• **Prompt**:
Extract exactly and only the lines of the data below, starting at the line with "[Slide 4] (664, 1890)" and stopping after the final line.

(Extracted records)
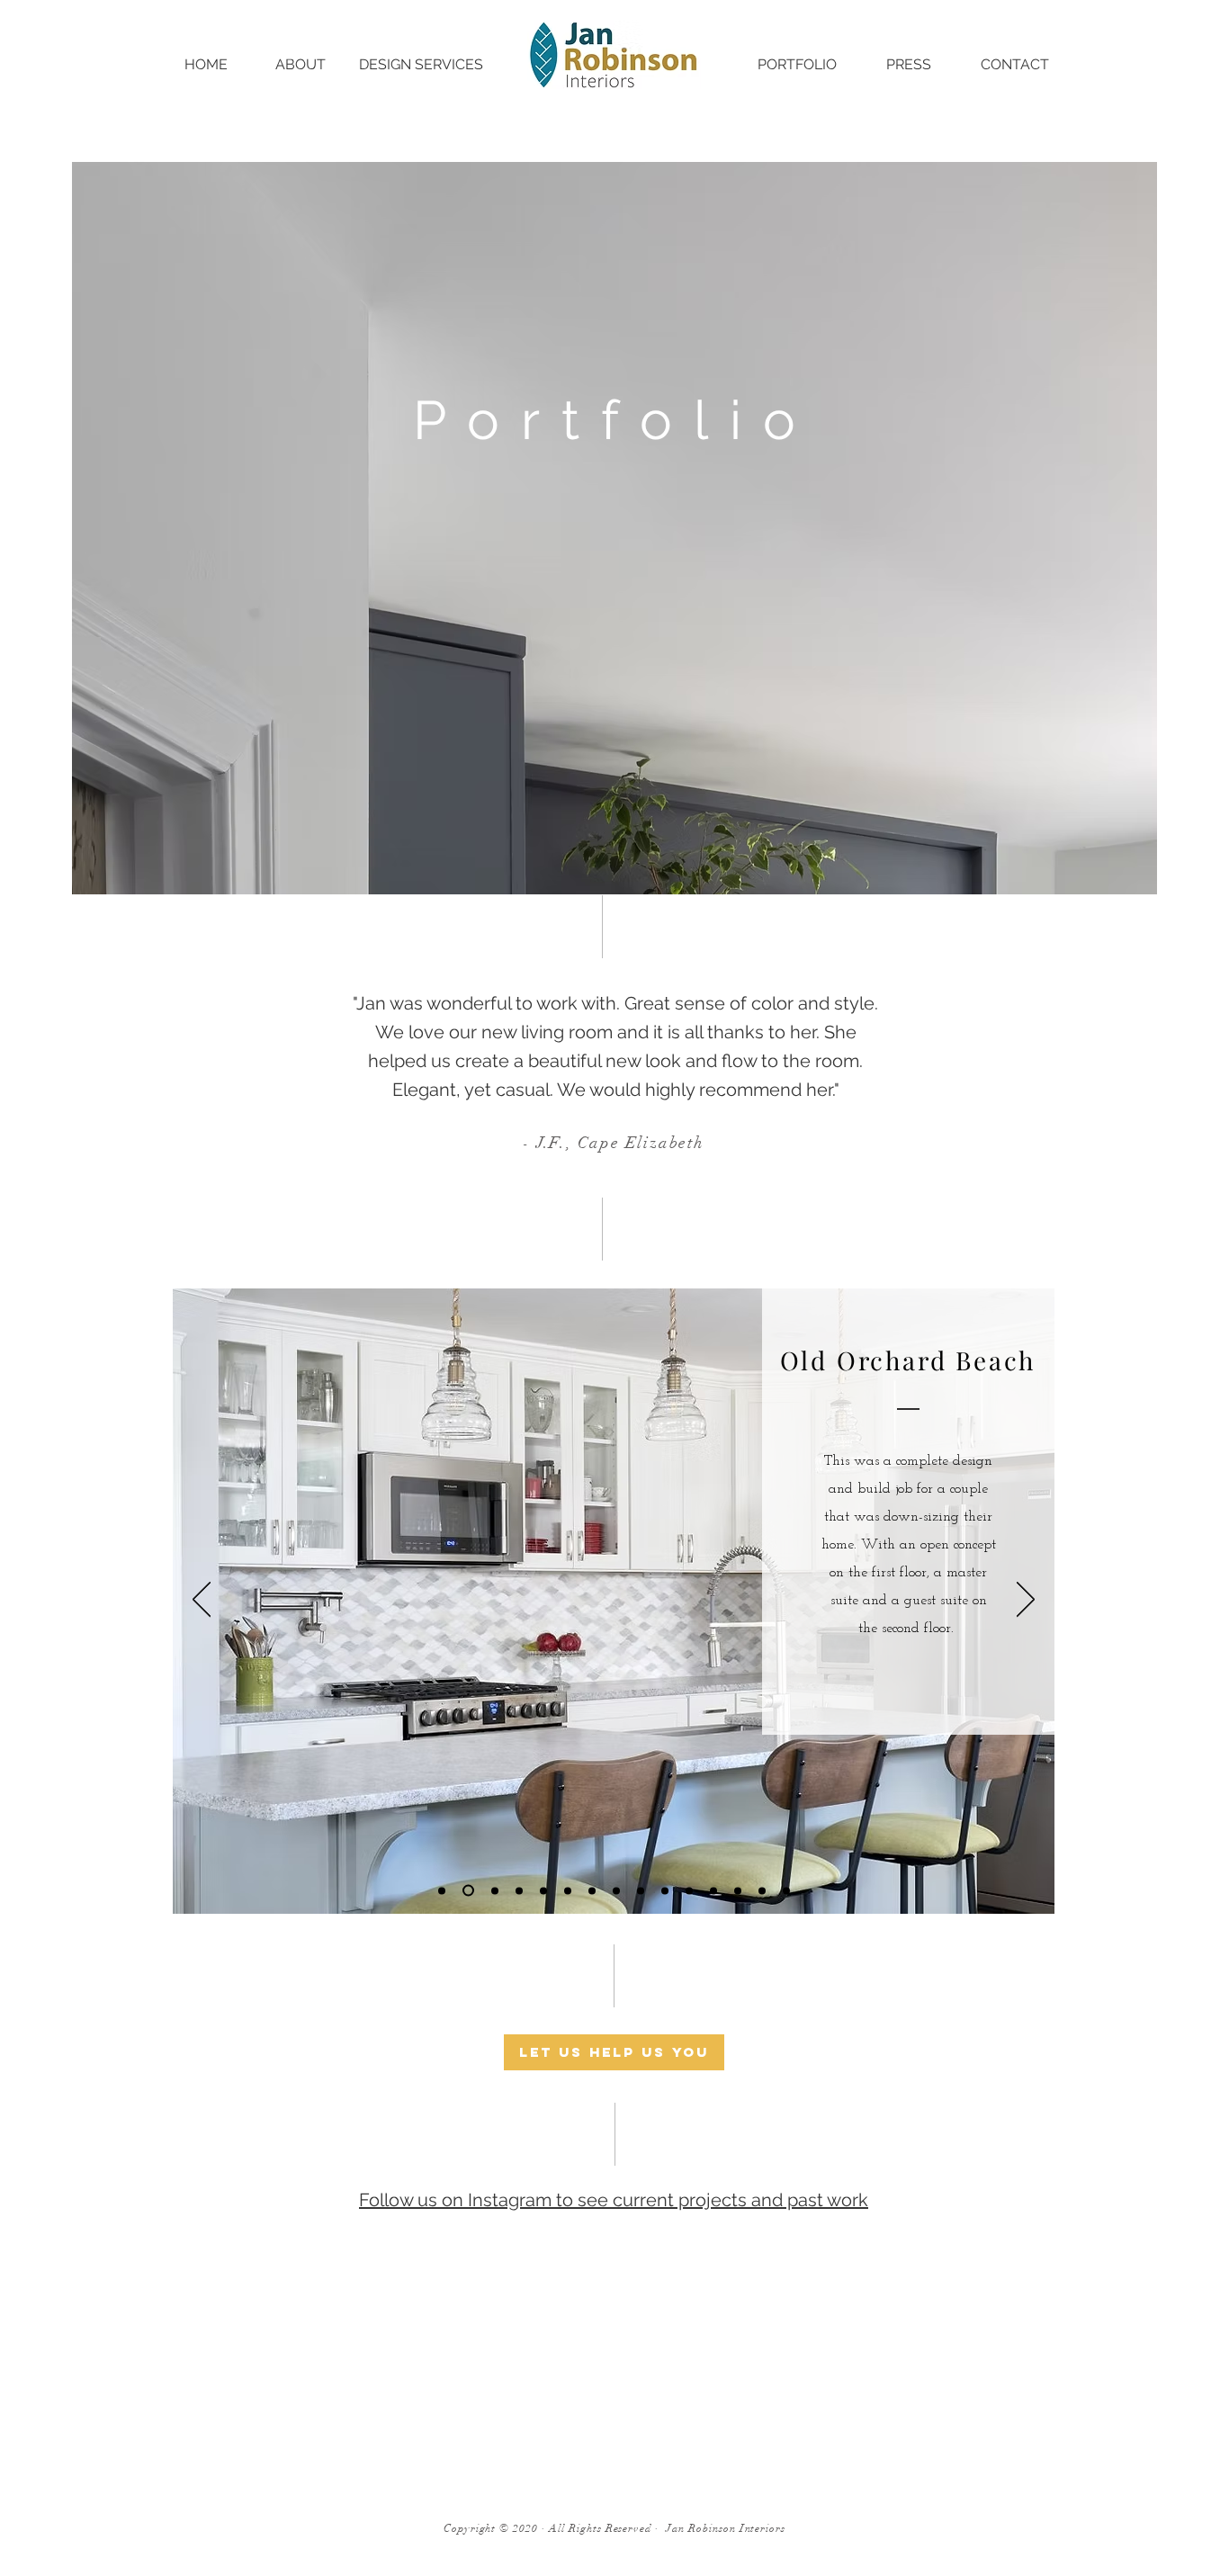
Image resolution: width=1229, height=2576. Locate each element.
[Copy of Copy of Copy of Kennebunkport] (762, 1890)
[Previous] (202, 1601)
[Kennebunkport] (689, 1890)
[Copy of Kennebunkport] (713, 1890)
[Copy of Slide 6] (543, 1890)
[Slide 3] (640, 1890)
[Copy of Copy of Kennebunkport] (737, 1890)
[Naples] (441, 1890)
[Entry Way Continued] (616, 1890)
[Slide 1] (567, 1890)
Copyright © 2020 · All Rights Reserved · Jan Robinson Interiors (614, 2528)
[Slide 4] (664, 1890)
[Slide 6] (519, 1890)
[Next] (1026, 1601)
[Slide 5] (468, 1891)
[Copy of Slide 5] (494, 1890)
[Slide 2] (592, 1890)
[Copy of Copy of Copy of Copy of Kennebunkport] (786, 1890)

• **Output for this exercise**:
[Slide 4] (664, 1890)
[Slide 6] (519, 1890)
[Next] (1026, 1601)
[Slide 5] (468, 1891)
[Copy of Slide 5] (494, 1890)
[Slide 2] (592, 1890)
[Copy of Copy of Copy of Copy of Kennebunkport] (786, 1890)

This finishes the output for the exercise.